→ **WHAT IS NEEDED**
What is needed is an exact transcription of every entry below.
··· DATA EXTRACTS ···
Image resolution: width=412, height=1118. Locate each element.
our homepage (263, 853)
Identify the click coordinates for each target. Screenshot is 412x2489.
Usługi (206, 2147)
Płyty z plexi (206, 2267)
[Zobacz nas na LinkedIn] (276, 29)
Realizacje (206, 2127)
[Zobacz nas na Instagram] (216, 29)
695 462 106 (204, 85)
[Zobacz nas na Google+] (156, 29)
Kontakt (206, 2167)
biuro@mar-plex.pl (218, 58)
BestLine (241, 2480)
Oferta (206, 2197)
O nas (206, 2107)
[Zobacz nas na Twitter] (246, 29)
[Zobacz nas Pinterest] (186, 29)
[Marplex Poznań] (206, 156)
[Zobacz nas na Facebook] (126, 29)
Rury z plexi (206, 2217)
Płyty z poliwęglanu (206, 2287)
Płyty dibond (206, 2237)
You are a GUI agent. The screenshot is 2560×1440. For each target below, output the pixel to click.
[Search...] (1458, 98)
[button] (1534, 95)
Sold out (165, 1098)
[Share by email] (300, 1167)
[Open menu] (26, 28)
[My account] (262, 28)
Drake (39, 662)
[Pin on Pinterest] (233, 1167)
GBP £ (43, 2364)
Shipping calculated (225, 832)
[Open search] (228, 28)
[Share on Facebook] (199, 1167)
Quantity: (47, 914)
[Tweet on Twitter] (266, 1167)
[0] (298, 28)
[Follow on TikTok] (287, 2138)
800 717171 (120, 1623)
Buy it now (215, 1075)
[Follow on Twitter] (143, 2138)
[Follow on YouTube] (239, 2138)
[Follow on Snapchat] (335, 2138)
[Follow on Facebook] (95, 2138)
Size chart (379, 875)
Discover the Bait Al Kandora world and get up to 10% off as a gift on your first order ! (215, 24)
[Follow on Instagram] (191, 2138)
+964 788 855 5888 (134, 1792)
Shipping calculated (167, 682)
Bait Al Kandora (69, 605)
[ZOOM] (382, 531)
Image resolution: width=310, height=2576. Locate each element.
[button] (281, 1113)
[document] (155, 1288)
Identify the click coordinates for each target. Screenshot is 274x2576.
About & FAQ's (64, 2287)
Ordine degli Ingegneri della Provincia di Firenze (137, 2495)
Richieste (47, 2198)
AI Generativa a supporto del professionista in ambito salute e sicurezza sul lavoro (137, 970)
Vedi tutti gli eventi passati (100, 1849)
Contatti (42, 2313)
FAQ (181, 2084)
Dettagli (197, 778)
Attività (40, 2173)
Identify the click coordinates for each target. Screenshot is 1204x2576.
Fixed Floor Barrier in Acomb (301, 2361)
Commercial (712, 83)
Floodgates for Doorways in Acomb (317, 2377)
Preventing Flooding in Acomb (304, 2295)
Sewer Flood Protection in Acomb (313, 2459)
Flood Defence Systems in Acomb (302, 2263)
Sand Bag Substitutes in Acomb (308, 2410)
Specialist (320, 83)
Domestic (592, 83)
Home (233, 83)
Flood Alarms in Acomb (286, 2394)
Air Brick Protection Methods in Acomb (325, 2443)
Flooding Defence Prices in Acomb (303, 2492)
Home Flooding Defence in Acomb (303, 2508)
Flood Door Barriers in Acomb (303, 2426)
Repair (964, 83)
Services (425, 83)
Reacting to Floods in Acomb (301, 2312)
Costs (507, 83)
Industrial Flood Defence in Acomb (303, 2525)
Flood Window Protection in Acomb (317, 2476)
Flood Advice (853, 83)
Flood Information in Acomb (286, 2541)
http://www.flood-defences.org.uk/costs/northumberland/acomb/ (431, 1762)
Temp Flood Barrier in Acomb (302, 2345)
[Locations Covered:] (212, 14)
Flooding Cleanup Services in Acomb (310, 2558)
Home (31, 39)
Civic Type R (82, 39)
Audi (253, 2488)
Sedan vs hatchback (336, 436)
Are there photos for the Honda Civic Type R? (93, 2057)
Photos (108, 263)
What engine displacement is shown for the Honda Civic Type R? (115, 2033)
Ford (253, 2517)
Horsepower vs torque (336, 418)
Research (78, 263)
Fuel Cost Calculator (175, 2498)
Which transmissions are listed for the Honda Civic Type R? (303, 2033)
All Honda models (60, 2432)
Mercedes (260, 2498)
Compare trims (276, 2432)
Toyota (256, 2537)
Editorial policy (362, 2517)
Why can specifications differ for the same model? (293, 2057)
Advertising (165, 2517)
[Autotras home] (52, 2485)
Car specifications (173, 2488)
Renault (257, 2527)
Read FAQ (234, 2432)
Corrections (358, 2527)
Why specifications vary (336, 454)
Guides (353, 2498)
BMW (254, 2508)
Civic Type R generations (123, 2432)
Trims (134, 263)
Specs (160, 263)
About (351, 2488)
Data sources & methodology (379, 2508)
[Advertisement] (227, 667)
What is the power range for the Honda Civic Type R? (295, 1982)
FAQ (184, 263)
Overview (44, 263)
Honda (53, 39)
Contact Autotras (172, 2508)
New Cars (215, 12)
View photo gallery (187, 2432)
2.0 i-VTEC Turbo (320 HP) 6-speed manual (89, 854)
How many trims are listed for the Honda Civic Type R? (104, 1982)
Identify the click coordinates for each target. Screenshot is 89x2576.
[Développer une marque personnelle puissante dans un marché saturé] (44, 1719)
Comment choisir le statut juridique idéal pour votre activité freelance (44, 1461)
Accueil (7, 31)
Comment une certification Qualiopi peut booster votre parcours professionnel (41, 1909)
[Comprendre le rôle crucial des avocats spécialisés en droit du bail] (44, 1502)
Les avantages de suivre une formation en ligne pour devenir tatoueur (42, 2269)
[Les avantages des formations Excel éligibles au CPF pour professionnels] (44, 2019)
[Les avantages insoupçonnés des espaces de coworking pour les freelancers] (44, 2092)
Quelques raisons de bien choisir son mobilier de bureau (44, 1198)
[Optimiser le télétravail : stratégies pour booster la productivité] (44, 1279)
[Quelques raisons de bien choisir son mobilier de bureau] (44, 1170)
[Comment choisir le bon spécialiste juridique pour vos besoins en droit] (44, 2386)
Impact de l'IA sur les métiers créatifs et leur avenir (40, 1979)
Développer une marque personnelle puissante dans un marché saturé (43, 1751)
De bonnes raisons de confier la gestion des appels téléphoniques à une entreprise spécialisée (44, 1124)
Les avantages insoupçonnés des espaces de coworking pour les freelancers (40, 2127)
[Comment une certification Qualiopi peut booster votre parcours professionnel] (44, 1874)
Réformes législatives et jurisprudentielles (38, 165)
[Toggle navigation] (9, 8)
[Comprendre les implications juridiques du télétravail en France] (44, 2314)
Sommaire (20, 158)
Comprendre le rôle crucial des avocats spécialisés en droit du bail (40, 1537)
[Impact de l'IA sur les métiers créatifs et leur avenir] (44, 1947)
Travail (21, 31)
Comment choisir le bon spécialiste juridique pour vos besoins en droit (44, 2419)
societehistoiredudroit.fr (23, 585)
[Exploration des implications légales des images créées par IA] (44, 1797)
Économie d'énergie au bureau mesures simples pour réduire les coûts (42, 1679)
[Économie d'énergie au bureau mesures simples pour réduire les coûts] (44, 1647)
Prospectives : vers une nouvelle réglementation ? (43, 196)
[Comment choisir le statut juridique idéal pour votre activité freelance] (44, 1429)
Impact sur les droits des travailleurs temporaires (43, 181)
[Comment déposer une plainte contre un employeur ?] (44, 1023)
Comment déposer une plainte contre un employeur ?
···
→ **EXERCISE ANSWER**
Image resolution: width=412, height=1118. Locate each element.
our homepage (263, 853)
Identify the click coordinates for each target. Screenshot is 412x2489.
Usługi (206, 2147)
Płyty z plexi (206, 2267)
[Zobacz nas na LinkedIn] (276, 29)
Realizacje (206, 2127)
[Zobacz nas na Instagram] (216, 29)
695 462 106 (204, 85)
[Zobacz nas na Google+] (156, 29)
Kontakt (206, 2167)
biuro@mar-plex.pl (218, 58)
BestLine (241, 2480)
Oferta (206, 2197)
O nas (206, 2107)
[Zobacz nas na Twitter] (246, 29)
[Zobacz nas Pinterest] (186, 29)
[Marplex Poznań] (206, 156)
[Zobacz nas na Facebook] (126, 29)
Rury z plexi (206, 2217)
Płyty z poliwęglanu (206, 2287)
Płyty dibond (206, 2237)
You are a GUI agent. The screenshot is 2560×1440. For each target below, output the pixel to click.
[Search...] (1458, 98)
[button] (1534, 95)
Sold out (165, 1098)
[Share by email] (300, 1167)
[Open menu] (26, 28)
[My account] (262, 28)
Drake (39, 662)
[Pin on Pinterest] (233, 1167)
GBP £ (43, 2364)
Shipping calculated (225, 832)
[Open search] (228, 28)
[Share on Facebook] (199, 1167)
Quantity: (47, 914)
[Tweet on Twitter] (266, 1167)
[0] (298, 28)
[Follow on TikTok] (287, 2138)
800 717171 (120, 1623)
Buy it now (215, 1075)
[Follow on Twitter] (143, 2138)
[Follow on YouTube] (239, 2138)
[Follow on Snapchat] (335, 2138)
[Follow on Facebook] (95, 2138)
Size chart (379, 875)
Discover the Bait Al Kandora world and get up to 10% off as a gift on your first order ! (215, 24)
[Follow on Instagram] (191, 2138)
+964 788 855 5888 (134, 1792)
Shipping calculated (167, 682)
Bait Al Kandora (69, 605)
[ZOOM] (382, 531)
Image resolution: width=310, height=2576. Locate each element.
[button] (281, 1113)
[document] (155, 1288)
Identify the click coordinates for each target. Screenshot is 274x2576.
About & FAQ's (64, 2287)
Ordine degli Ingegneri della Provincia di Firenze (137, 2495)
Richieste (47, 2198)
AI Generativa a supporto del professionista in ambito salute e sicurezza sul lavoro (137, 970)
Vedi tutti gli eventi passati (100, 1849)
Contatti (42, 2313)
FAQ (181, 2084)
Dettagli (197, 778)
Attività (40, 2173)
Identify the click coordinates for each target. Screenshot is 1204x2576.
Fixed Floor Barrier in Acomb (301, 2361)
Commercial (712, 83)
Floodgates for Doorways in Acomb (317, 2377)
Preventing Flooding in Acomb (304, 2295)
Sewer Flood Protection in Acomb (313, 2459)
Flood Defence Systems in Acomb (302, 2263)
Sand Bag Substitutes in Acomb (308, 2410)
Specialist (320, 83)
Domestic (592, 83)
Home (233, 83)
Flood Alarms in Acomb (286, 2394)
Air Brick Protection Methods in Acomb (325, 2443)
Flooding Defence Prices in Acomb (303, 2492)
Home Flooding Defence in Acomb (303, 2508)
Flood Door Barriers in Acomb (303, 2426)
Repair (964, 83)
Services (425, 83)
Reacting to Floods in Acomb (301, 2312)
Costs (507, 83)
Industrial Flood Defence in Acomb (303, 2525)
Flood Window Protection in Acomb (317, 2476)
Flood Advice (853, 83)
Flood Information in Acomb (286, 2541)
http://www.flood-defences.org.uk/costs/northumberland/acomb/ (431, 1762)
Temp Flood Barrier in Acomb (302, 2345)
[Locations Covered:] (212, 14)
Flooding Cleanup Services in Acomb (310, 2558)
Home (31, 39)
Civic Type R (82, 39)
Audi (253, 2488)
Sedan vs hatchback (336, 436)
Are there photos for the Honda Civic Type R? (93, 2057)
Photos (108, 263)
What engine displacement is shown for the Honda Civic Type R? (115, 2033)
Ford (253, 2517)
Horsepower vs torque (336, 418)
Research (78, 263)
Fuel Cost Calculator (175, 2498)
Which transmissions are listed for the Honda Civic Type R? (303, 2033)
All Honda models (60, 2432)
Mercedes (260, 2498)
Compare trims (276, 2432)
Toyota (256, 2537)
Editorial policy (362, 2517)
Why can specifications differ for the same model? (293, 2057)
Advertising (165, 2517)
[Autotras home] (52, 2485)
Car specifications (173, 2488)
Renault (257, 2527)
Read FAQ (234, 2432)
Corrections (358, 2527)
Why specifications vary (336, 454)
Guides (353, 2498)
BMW (254, 2508)
Civic Type R generations (123, 2432)
Trims (134, 263)
Specs (160, 263)
About (351, 2488)
Data sources & methodology (379, 2508)
[Advertisement] (227, 667)
What is the power range for the Honda Civic Type R? (295, 1982)
FAQ (184, 263)
Overview (44, 263)
Honda (53, 39)
Contact Autotras (172, 2508)
New Cars (215, 12)
View photo gallery (187, 2432)
2.0 i-VTEC Turbo (320 HP) 6-speed manual (89, 854)
How many trims are listed for the Honda Civic Type R? (104, 1982)
Identify the click coordinates for each target. Screenshot is 89x2576.
[Développer une marque personnelle puissante dans un marché saturé] (44, 1719)
Comment choisir le statut juridique idéal pour votre activité freelance (44, 1461)
Accueil (7, 31)
Comment une certification Qualiopi peut booster votre parcours professionnel (41, 1909)
[Comprendre le rôle crucial des avocats spécialisés en droit du bail] (44, 1502)
Les avantages de suivre une formation en ligne pour devenir tatoueur (42, 2269)
[Les avantages des formations Excel éligibles au CPF pour professionnels] (44, 2019)
[Les avantages insoupçonnés des espaces de coworking pour les freelancers] (44, 2092)
Quelques raisons de bien choisir son mobilier de bureau (44, 1198)
[Optimiser le télétravail : stratégies pour booster la productivité] (44, 1279)
[Quelques raisons de bien choisir son mobilier de bureau] (44, 1170)
[Comment choisir le bon spécialiste juridique pour vos besoins en droit] (44, 2386)
Impact de l'IA sur les métiers créatifs et leur avenir (40, 1979)
Développer une marque personnelle puissante dans un marché saturé (43, 1751)
De bonnes raisons de confier la gestion des appels téléphoniques à une entreprise spécialisée (44, 1124)
Les avantages insoupçonnés des espaces de coworking pour les freelancers (40, 2127)
[Comment une certification Qualiopi peut booster votre parcours professionnel] (44, 1874)
Réformes législatives et jurisprudentielles (38, 165)
[Toggle navigation] (9, 8)
[Comprendre les implications juridiques du télétravail en France] (44, 2314)
Sommaire (20, 158)
Comprendre le rôle crucial des avocats spécialisés en droit du bail (40, 1537)
[Impact de l'IA sur les métiers créatifs et leur avenir] (44, 1947)
Travail (21, 31)
Comment choisir le bon spécialiste juridique pour vos besoins en droit (44, 2419)
societehistoiredudroit.fr (23, 585)
[Exploration des implications légales des images créées par IA] (44, 1797)
Économie d'énergie au bureau mesures simples pour réduire les coûts (42, 1679)
[Économie d'énergie au bureau mesures simples pour réduire les coûts] (44, 1647)
Prospectives : vers une nouvelle réglementation ? (43, 196)
[Comment choisir le statut juridique idéal pour votre activité freelance] (44, 1429)
Impact sur les droits des travailleurs temporaires (43, 181)
[Comment déposer une plainte contre un employeur ?] (44, 1023)
Comment déposer une plainte contre un employeur ?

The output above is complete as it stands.